*** Opening of Data to examine ***

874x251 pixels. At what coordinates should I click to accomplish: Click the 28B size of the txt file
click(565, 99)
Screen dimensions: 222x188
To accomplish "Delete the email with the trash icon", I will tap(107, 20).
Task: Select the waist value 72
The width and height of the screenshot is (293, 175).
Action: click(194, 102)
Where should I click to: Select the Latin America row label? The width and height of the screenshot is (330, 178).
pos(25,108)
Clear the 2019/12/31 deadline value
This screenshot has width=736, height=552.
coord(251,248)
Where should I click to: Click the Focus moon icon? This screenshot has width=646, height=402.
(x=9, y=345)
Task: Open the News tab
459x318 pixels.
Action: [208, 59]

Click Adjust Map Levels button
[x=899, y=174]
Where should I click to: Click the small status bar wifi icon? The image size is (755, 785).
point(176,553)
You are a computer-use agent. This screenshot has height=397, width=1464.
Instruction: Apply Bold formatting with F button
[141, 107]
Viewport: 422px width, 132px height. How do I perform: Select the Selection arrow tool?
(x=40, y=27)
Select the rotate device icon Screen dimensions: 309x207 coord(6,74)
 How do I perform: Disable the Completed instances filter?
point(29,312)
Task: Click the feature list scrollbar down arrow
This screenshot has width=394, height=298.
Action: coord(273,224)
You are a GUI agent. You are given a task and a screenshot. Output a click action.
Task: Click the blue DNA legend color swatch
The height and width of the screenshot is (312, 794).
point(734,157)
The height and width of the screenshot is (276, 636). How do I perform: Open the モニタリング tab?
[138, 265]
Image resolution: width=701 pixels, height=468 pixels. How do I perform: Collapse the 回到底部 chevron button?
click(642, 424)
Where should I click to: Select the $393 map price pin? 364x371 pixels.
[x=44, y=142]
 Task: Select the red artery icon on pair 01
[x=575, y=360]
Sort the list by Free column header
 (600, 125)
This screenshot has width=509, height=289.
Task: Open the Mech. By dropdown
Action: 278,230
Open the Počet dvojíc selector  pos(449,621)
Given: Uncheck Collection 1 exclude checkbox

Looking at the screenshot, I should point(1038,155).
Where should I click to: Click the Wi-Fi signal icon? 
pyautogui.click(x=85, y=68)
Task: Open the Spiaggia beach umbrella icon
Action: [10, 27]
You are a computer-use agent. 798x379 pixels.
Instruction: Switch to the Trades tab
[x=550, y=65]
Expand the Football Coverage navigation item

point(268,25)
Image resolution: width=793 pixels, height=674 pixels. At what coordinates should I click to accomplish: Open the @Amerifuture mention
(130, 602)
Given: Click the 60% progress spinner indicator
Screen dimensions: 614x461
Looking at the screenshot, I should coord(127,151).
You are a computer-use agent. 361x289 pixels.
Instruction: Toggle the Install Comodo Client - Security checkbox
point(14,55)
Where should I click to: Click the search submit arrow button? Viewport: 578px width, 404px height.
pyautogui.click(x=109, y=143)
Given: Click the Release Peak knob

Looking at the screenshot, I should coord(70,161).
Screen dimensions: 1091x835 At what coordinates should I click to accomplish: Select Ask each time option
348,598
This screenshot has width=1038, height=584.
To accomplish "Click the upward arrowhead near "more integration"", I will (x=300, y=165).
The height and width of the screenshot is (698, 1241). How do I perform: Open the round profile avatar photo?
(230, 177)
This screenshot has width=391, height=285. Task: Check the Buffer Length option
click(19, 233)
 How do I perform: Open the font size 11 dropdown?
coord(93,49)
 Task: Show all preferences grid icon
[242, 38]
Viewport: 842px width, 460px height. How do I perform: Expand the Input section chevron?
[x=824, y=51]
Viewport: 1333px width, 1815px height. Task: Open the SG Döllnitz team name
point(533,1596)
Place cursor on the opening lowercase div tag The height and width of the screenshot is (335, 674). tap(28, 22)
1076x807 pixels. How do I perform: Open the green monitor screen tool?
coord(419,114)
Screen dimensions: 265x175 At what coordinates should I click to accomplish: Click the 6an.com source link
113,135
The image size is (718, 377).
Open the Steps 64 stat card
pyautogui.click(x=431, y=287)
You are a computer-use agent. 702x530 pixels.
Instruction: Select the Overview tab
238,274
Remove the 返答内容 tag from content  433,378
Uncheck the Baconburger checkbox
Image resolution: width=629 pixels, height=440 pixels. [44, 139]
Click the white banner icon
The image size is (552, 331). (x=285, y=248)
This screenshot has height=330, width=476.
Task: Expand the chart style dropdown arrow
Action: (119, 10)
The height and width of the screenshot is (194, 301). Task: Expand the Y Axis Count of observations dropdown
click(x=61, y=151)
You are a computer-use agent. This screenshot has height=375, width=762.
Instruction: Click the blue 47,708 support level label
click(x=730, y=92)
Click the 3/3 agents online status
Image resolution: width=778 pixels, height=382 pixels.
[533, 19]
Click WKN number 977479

*** Close of Data to examine ***

• **About this task**:
Given the records above, return exactly the lines starting at the line containing "Task: Select the red artery icon on pair 01" and ending at the line containing "This screenshot has width=1038, height=584.", including both.

• **Result for this exercise**:
 Task: Select the red artery icon on pair 01
[x=575, y=360]
Sort the list by Free column header
 (600, 125)
This screenshot has width=509, height=289.
Task: Open the Mech. By dropdown
Action: 278,230
Open the Počet dvojíc selector  pos(449,621)
Given: Uncheck Collection 1 exclude checkbox

Looking at the screenshot, I should point(1038,155).
Where should I click to: Click the Wi-Fi signal icon? 
pyautogui.click(x=85, y=68)
Task: Open the Spiaggia beach umbrella icon
Action: [10, 27]
You are a computer-use agent. 798x379 pixels.
Instruction: Switch to the Trades tab
[x=550, y=65]
Expand the Football Coverage navigation item

point(268,25)
Image resolution: width=793 pixels, height=674 pixels. At what coordinates should I click to accomplish: Open the @Amerifuture mention
(130, 602)
Given: Click the 60% progress spinner indicator
Screen dimensions: 614x461
Looking at the screenshot, I should coord(127,151).
You are a computer-use agent. 361x289 pixels.
Instruction: Toggle the Install Comodo Client - Security checkbox
point(14,55)
Where should I click to: Click the search submit arrow button? Viewport: 578px width, 404px height.
pyautogui.click(x=109, y=143)
Given: Click the Release Peak knob

Looking at the screenshot, I should coord(70,161).
Screen dimensions: 1091x835 At what coordinates should I click to accomplish: Select Ask each time option
348,598
This screenshot has width=1038, height=584.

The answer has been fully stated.